[Opening Exercise inputs section]
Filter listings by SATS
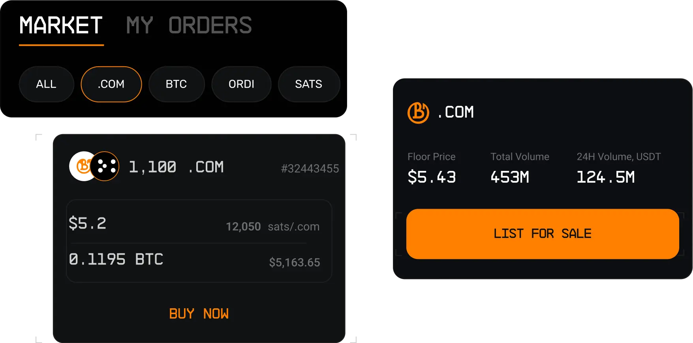The image size is (693, 343). click(309, 84)
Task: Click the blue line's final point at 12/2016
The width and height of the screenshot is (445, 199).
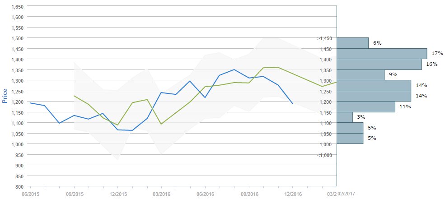Action: (293, 104)
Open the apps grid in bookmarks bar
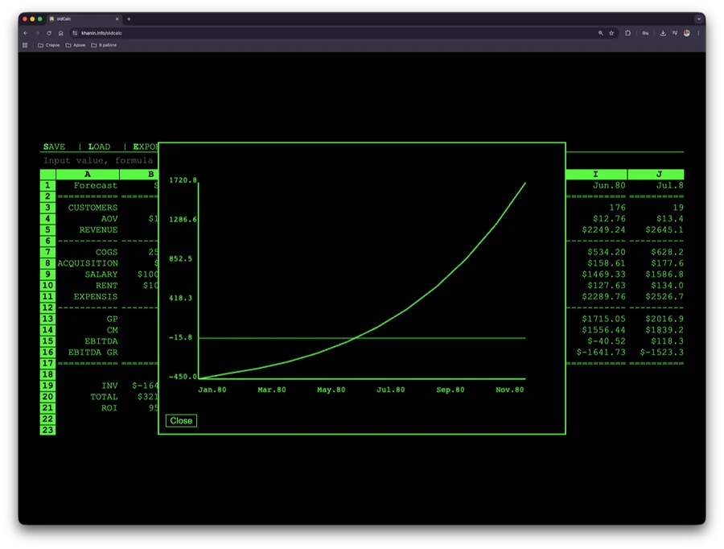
[Closing Exercise inputs section]
Everything in the listing above must be restated word for word, except the images.

Filter listings by SATS
The image size is (693, 343). click(309, 84)
Task: Click the blue line's final point at 12/2016
The width and height of the screenshot is (445, 199).
Action: (293, 104)
Open the apps grid in bookmarks bar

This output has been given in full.